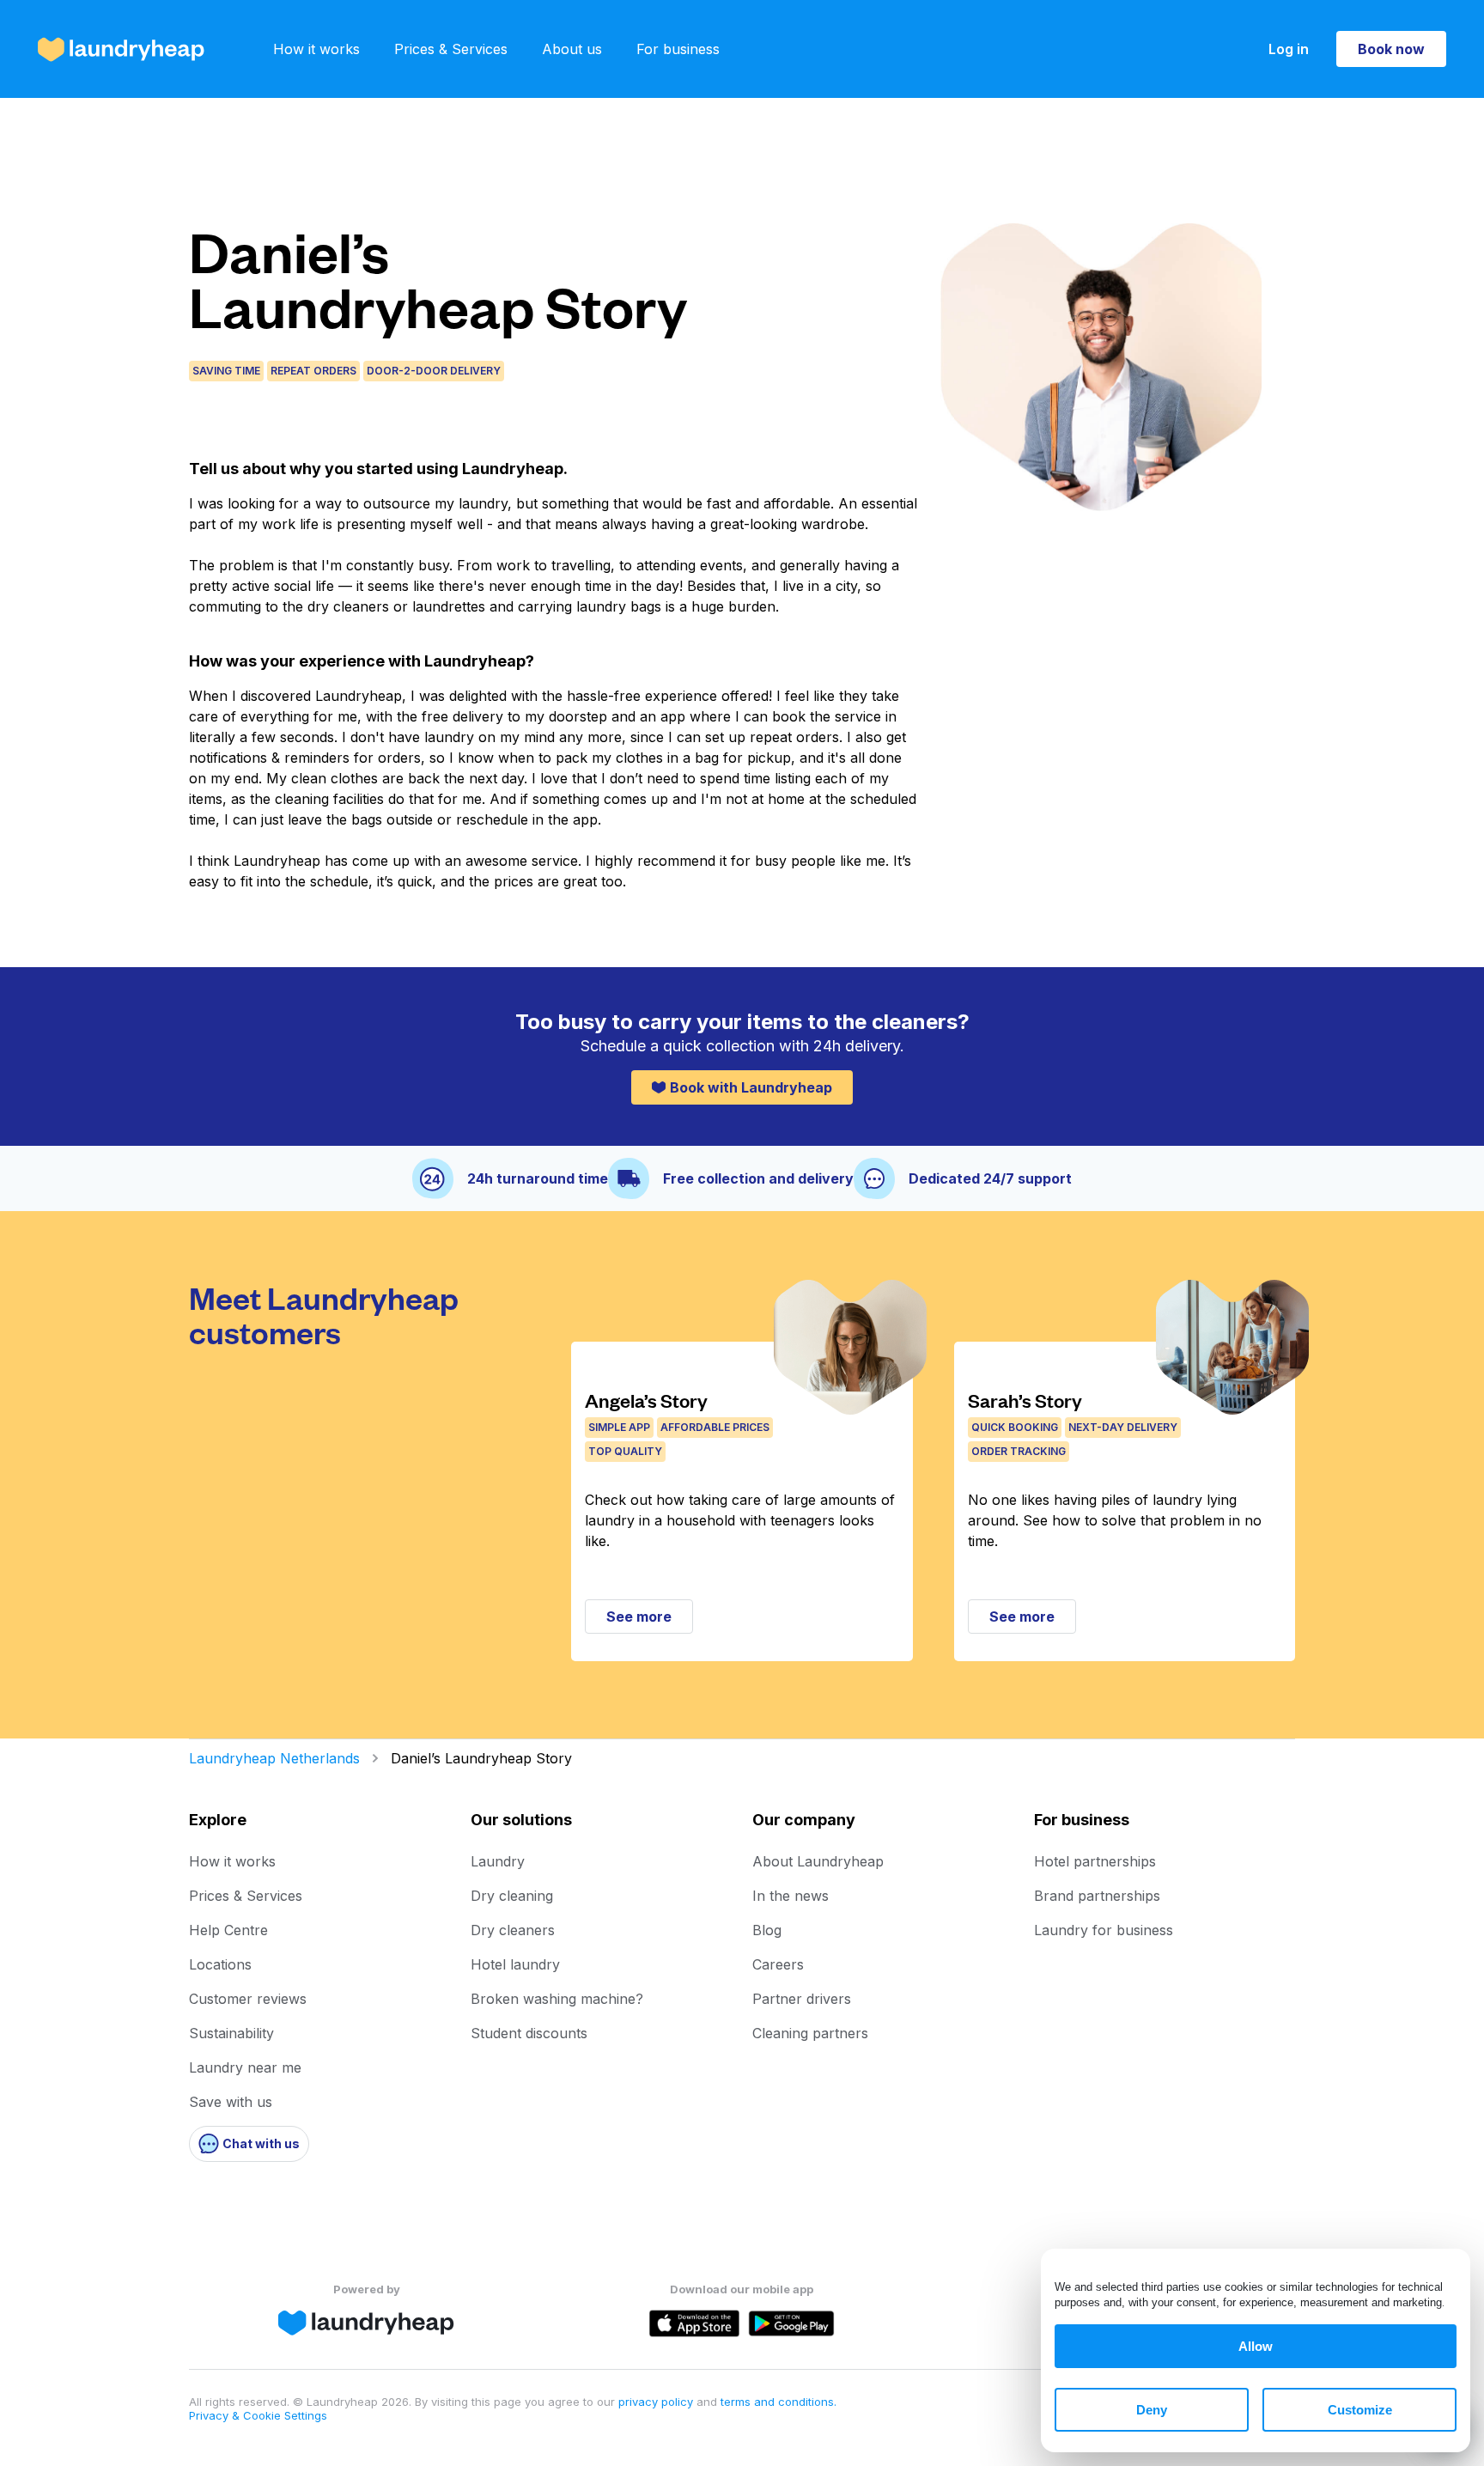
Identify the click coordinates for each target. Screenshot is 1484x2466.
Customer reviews (248, 1998)
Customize (1360, 2409)
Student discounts (529, 2033)
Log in (1288, 49)
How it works (316, 49)
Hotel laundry (515, 1964)
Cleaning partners (810, 2033)
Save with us (230, 2101)
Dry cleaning (512, 1895)
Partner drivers (801, 1998)
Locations (220, 1964)
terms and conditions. (778, 2401)
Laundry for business (1103, 1930)
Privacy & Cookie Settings (258, 2415)
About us (572, 49)
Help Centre (228, 1930)
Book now (1391, 49)
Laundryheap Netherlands (274, 1758)
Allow (1255, 2346)
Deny (1151, 2409)
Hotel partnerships (1095, 1861)
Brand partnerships (1097, 1895)
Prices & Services (451, 49)
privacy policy (657, 2401)
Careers (778, 1964)
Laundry (498, 1861)
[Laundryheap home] (121, 49)
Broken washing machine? (557, 1998)
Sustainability (231, 2033)
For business (678, 49)
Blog (767, 1930)
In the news (790, 1895)
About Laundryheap (818, 1861)
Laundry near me (245, 2067)
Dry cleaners (513, 1930)
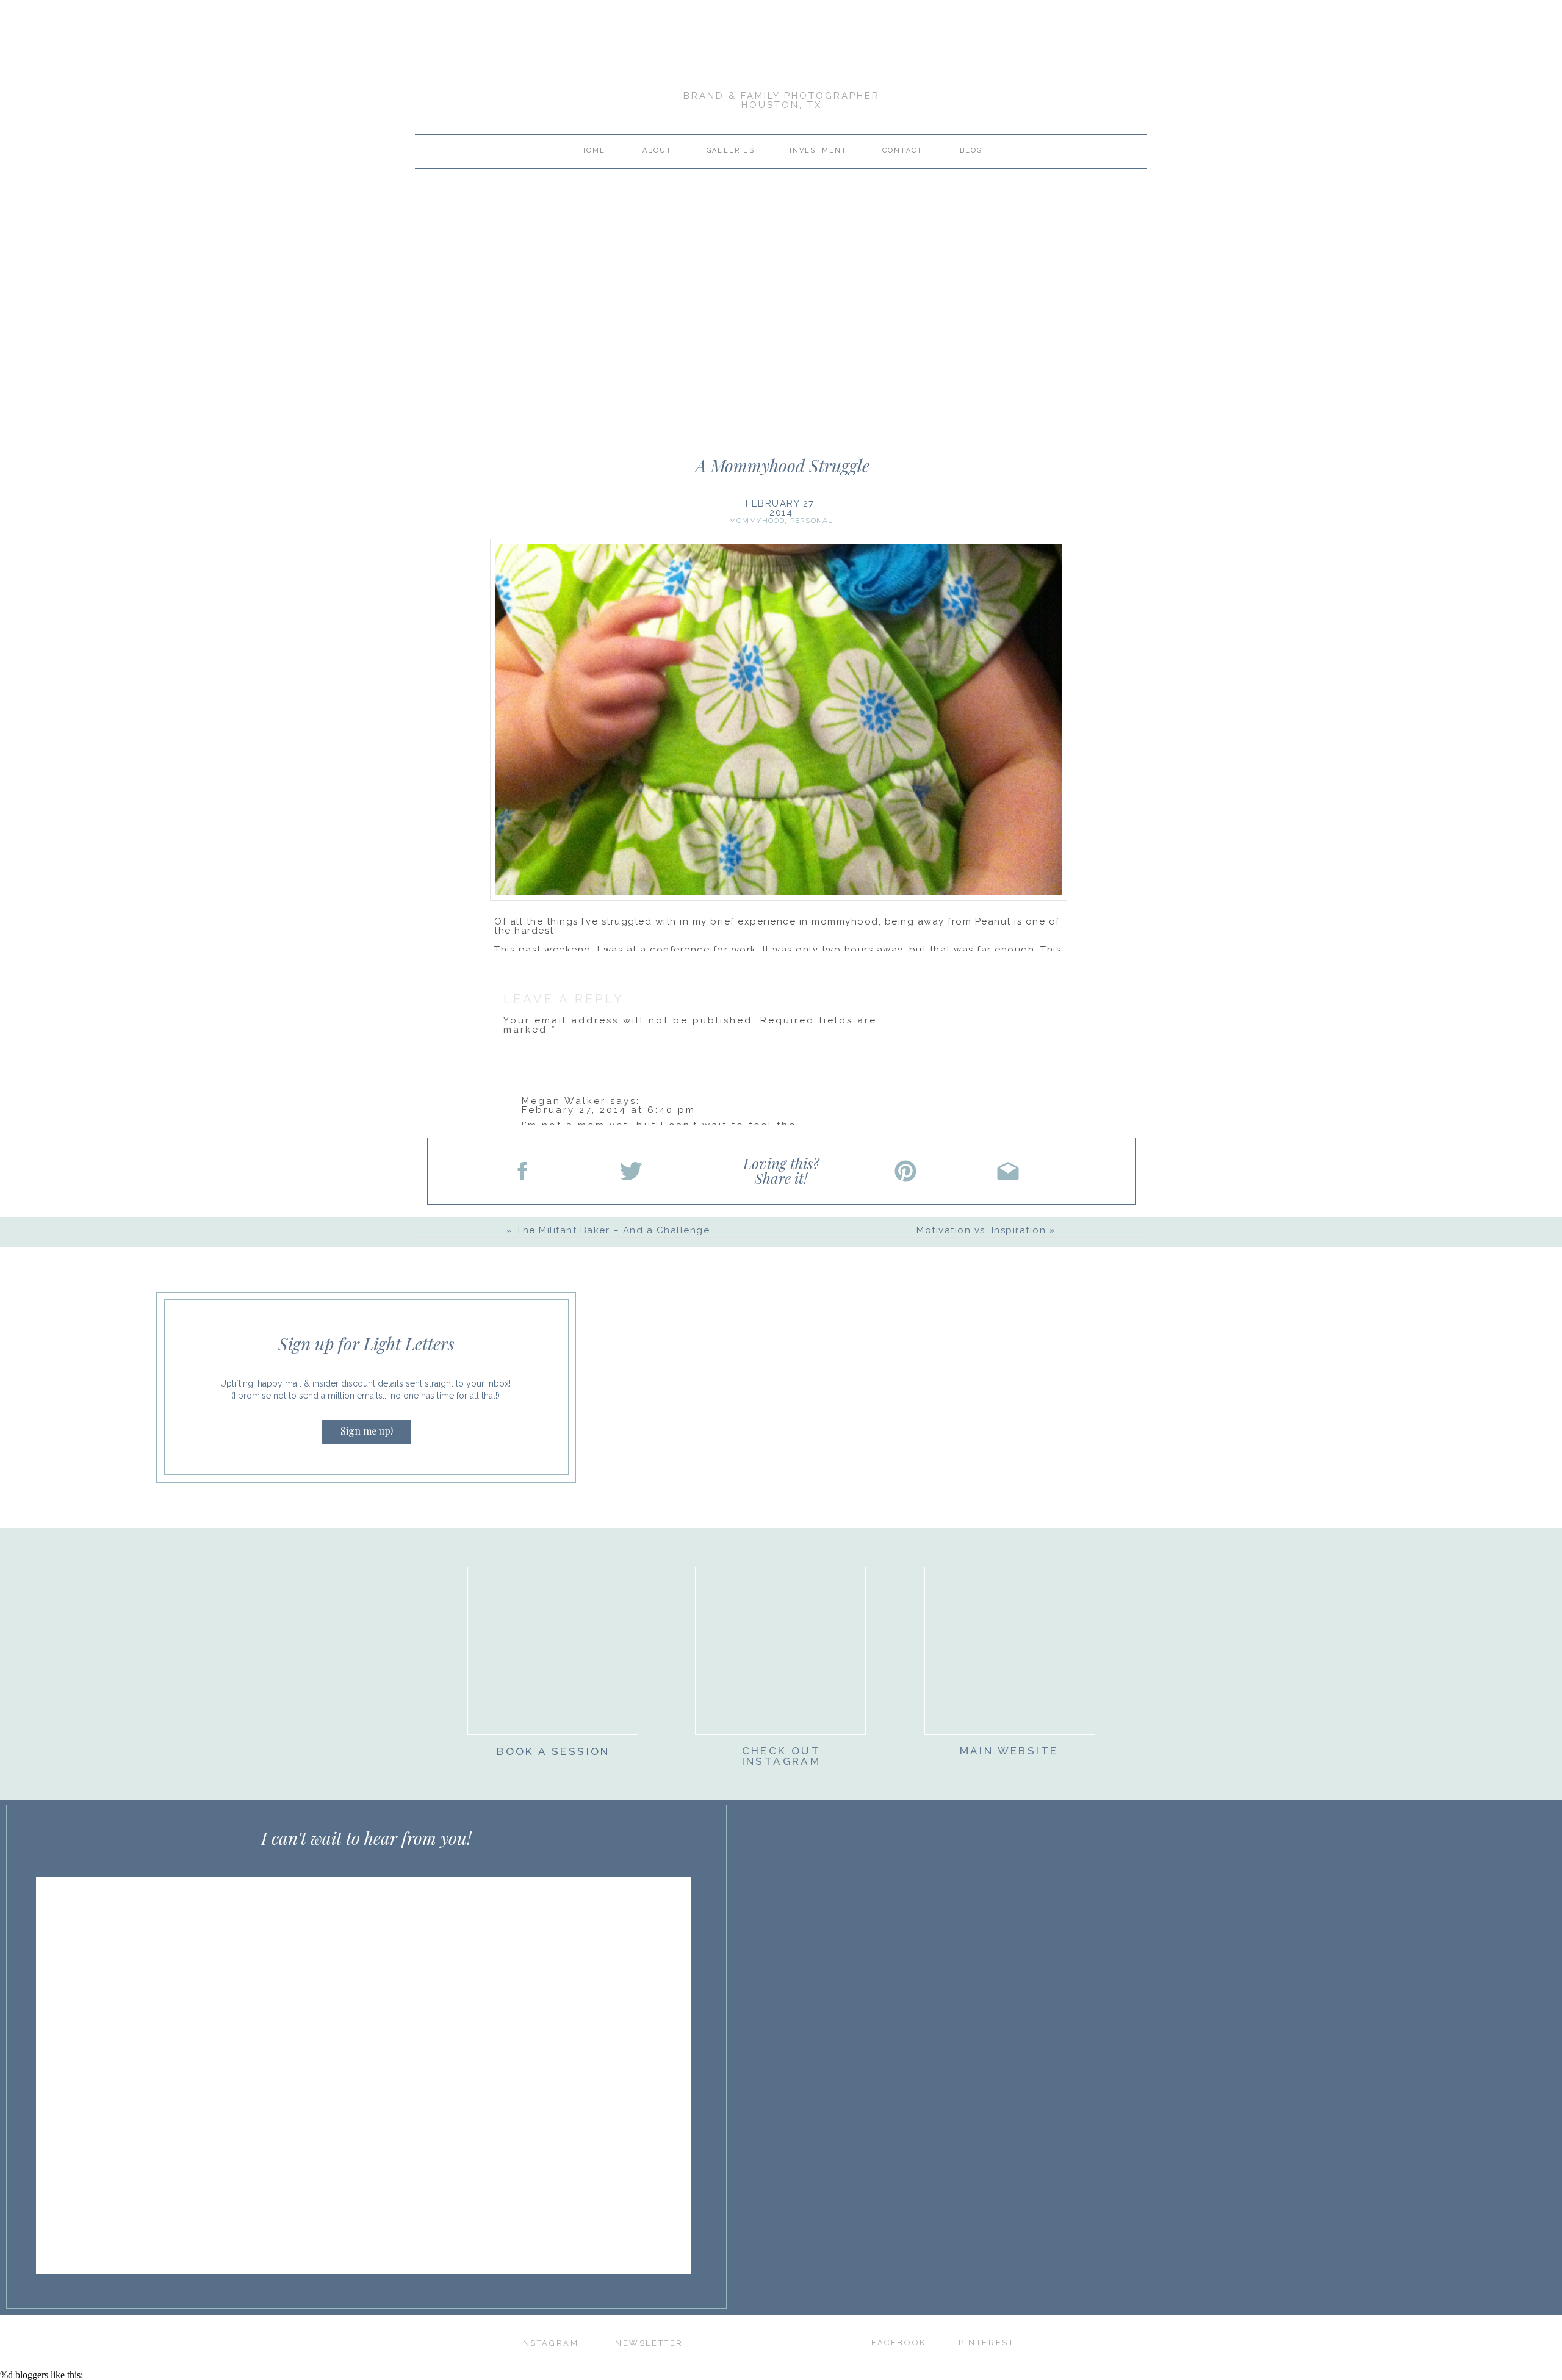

------------------------

From the first line to the last, write out the data exactly, omitting any pictures.

## Task response
Identify the click coordinates for each target. Screenshot is 1484x2466.
Customer reviews (248, 1998)
Customize (1360, 2409)
Student discounts (529, 2033)
Log in (1288, 49)
How it works (316, 49)
Hotel laundry (515, 1964)
Cleaning partners (810, 2033)
Save with us (230, 2101)
Dry cleaning (512, 1895)
Partner drivers (801, 1998)
Locations (220, 1964)
terms and conditions. (778, 2401)
Laundry for business (1103, 1930)
Privacy & Cookie Settings (258, 2415)
About us (572, 49)
Help Centre (228, 1930)
Book now (1391, 49)
Laundryheap Netherlands (274, 1758)
Allow (1255, 2346)
Deny (1151, 2409)
Hotel partnerships (1095, 1861)
Brand partnerships (1097, 1895)
Prices & Services (451, 49)
privacy policy (657, 2401)
Careers (778, 1964)
Laundry (498, 1861)
[Laundryheap home] (121, 49)
Broken washing machine? (557, 1998)
Sustainability (231, 2033)
For business (678, 49)
Blog (767, 1930)
In the news (790, 1895)
About Laundryheap (818, 1861)
Laundry near me (245, 2067)
Dry cleaners (513, 1930)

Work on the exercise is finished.